Balancing Innovation with Cybersecurity in insurtech
Tried and tested legacy processes, controls, and systems typically underpin a complex industry where significant barriers to entry exist.
Within this landscape, small and agile Insurtech start-ups are continually pushing the boundaries of innovation, causing traditional brokers and carriers to also more rapidly leverage technology that will improve the digital customer experience. Digital transformation is at the heart of the changing landscape in the insurance space today, offering smoother, faster ways for insurers to interact with customers and modernise underwriting, policy administration, billing, and other core processes. However, with greater levels of innovation comes the need for stronger security infrastructure. Companies need to find ways to balance innovation with security; risk taking with risk aversion.
Cyber risk in the insurance industry
As the digital transformation trend continues to disrupt traditional insurance companies and regulations continue to evolve, security is of course a fundamental requirement. Insurance companies are frequently near the top of the list when it comes to cyberattacks given the obvious value of the data they hold. The things that makes insurance companies a magnet to cybercriminals is a combination of factors including the adoption of sophisticated business process tools and the greater use of big data and cloud technology.
Compliance regulations may provide a degree of protection if adhered to fully, but this simply is not enough. The insurance industry is subject to a variety of regulatory standards, including GDPR in Europe and HIPAA in the U.S., which span the spectrum from being very granular to incredibly vague. Irrespective of where a regulation falls within that spectrum, the costs for non-compliance are clearly significant, ranging from fines to reputational damage.
Just last November, Sweden’s largest insurer, Folksam, admitted to accidentally sharing private data on approximately one million of its customers to companies including Facebook, Google, LinkedIn, and Microsoft. Based on its global turnover, the company could be facing a hefty fine well into the hundreds of millions under the GDPR. Whilst in some ways regulatory standards may force insurers to rethink their cybersecurity strategies as well as also hold them accountable for accidental data breaches, it does little to combat the wider issue of cybercrime.
Proactive cybersecurity measures are key
For insurers, understanding which of these regulatory standards apply to their software and deployment environment is the first step. What is vital and often particularly challenging however, is translating the individual regulatory requirements into security controls and development activities that are understandable by DevOps teams.

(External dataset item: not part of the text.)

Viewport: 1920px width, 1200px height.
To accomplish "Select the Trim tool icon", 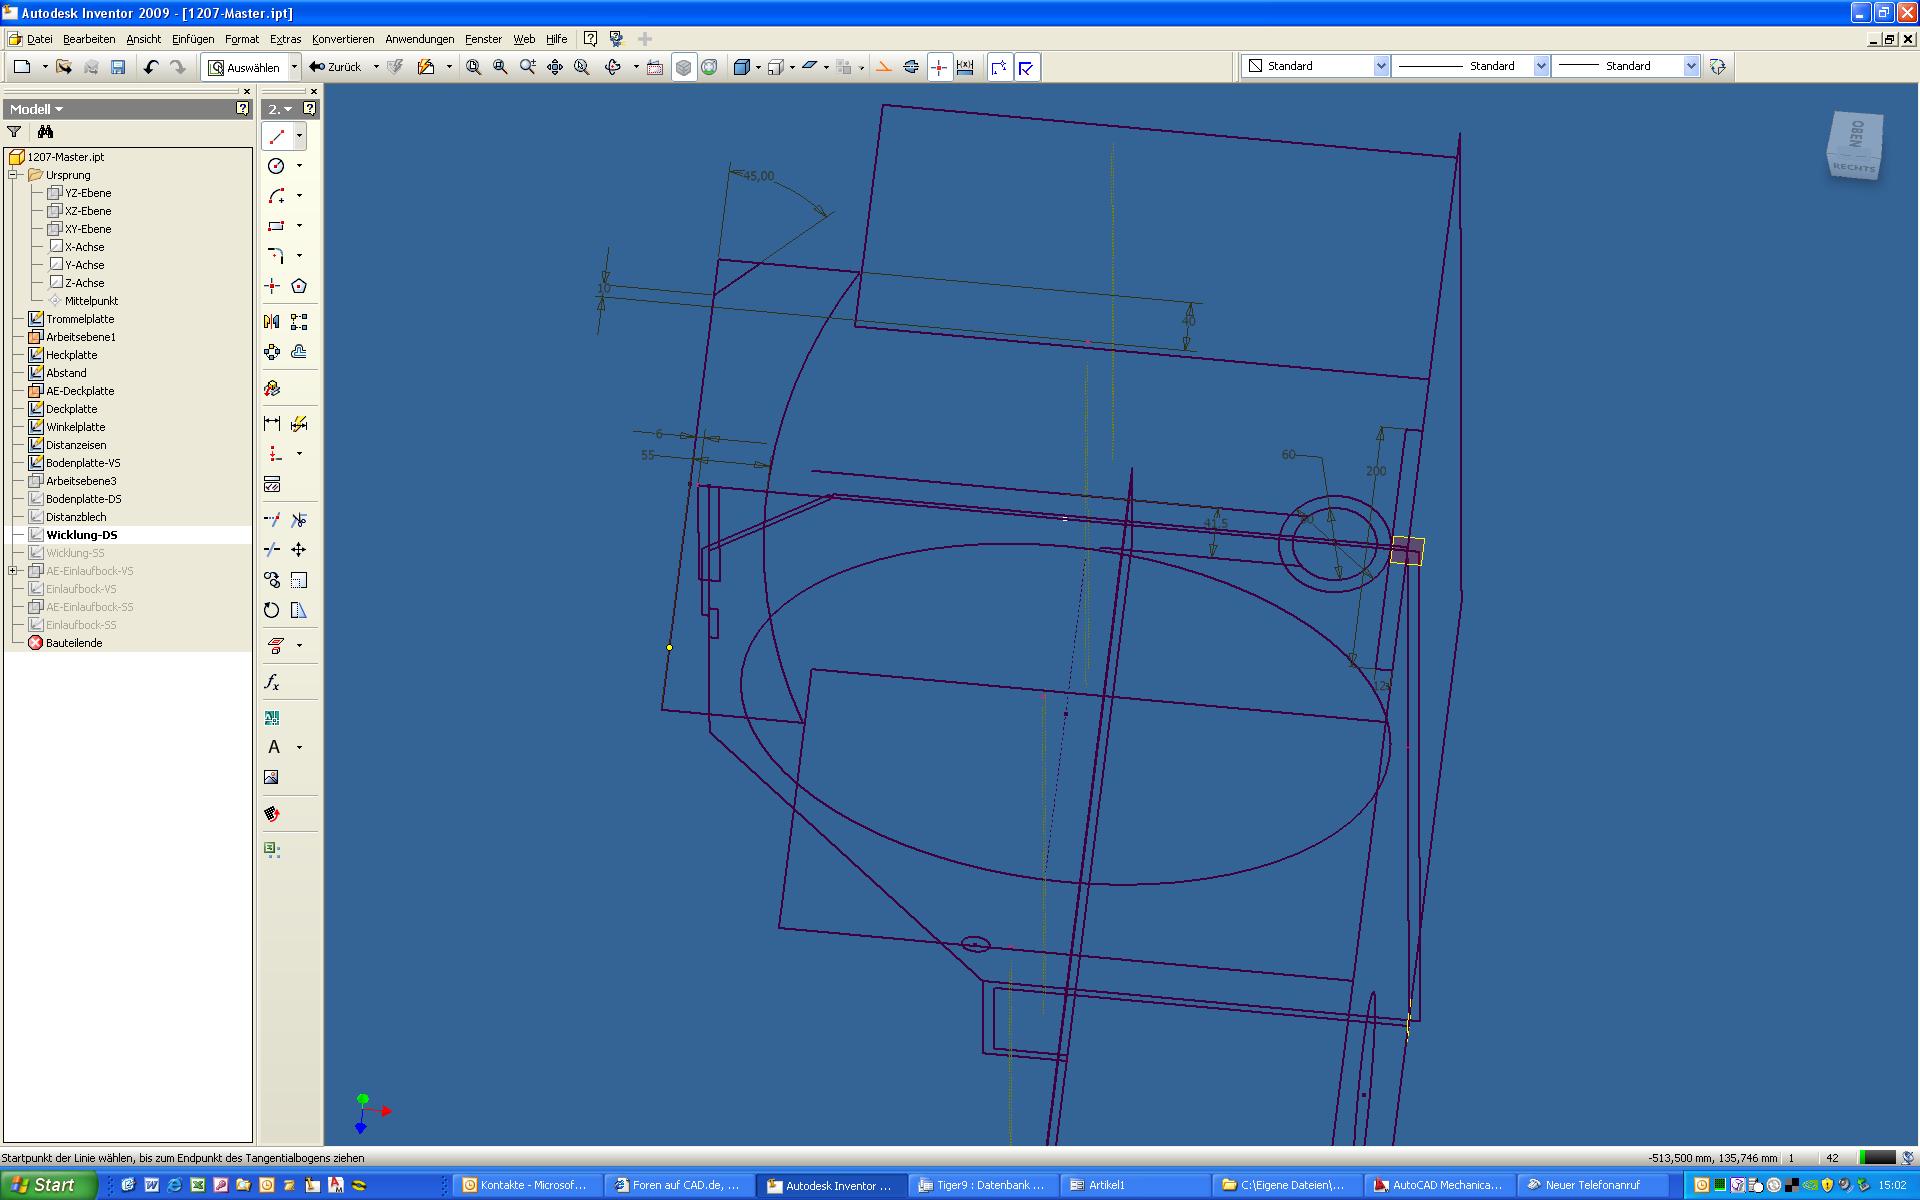I will click(299, 520).
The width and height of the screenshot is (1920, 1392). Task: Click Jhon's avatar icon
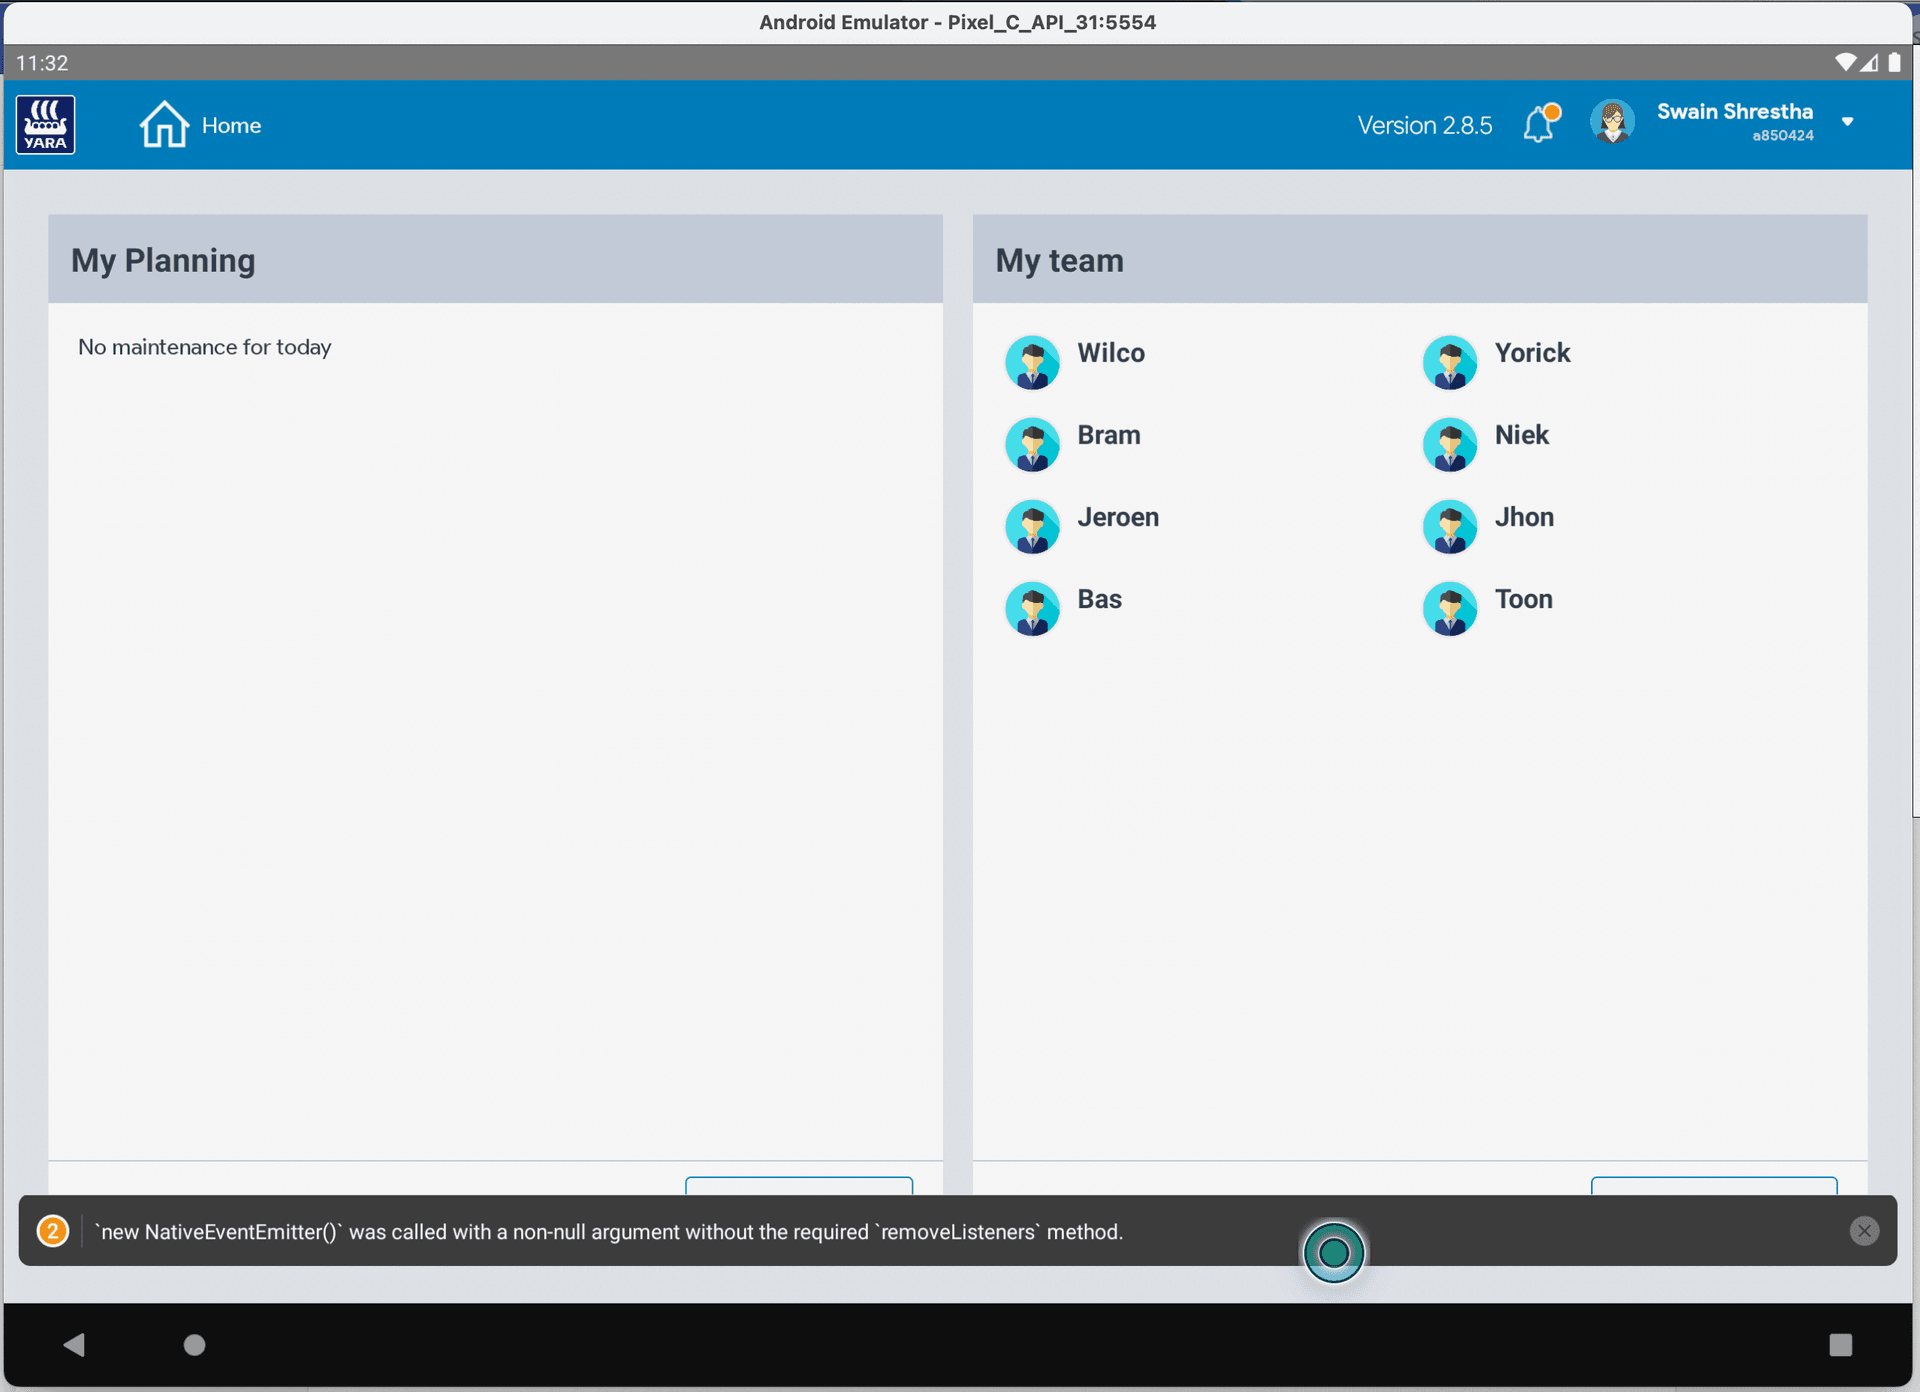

It is straightforward to deliver functional requirements for software, but security policies and requirements are often seen as a roadblock to the delivery process. For example, not accepting malformed data (such as special characters and negative numbers) or prohibiting hardcoded credentials takes precious extra time during tight development and testing cycles. Remembering to address security concerns is difficult when the focus is on rapid delivery of functional requirements in a fixed period.
While security testing helps in identifying vulnerabilities, insurers that proactively identify security risks and threats prior to the development process can make security requirements part of the developers’ assigned tasks. This is possible because a lot of the security threats to software can be linked directly to its architecture, technical stack, and deployment environment.
As regulations continue to mature, there will be increased emphasis on provenance and traceability. In today’s fast-moving business context, that implies shorter risk assessment lifecycles and continuous monitoring against regulatory policies. One way this is being achieved is through Balanced Development Automation platforms that bridge the gap between security and DevOps teams.
BDA tools focus on leveraging security proactively as a way of achieving speed to market whilst also adhering to set compliance regulations and standards. This means insurance companies can benefit from automating key proactive manual security processes that are often skipped due to its complexities.
By identifying threats and regulatory obligations in advance, engineering teams have clear tasks for integrating security in addition to functional requirements along the software development lifecycle. When security is built into software in this way from the outset, we can validate that security related tasks were completed as planned and ensure that digital transformation activities will succeed.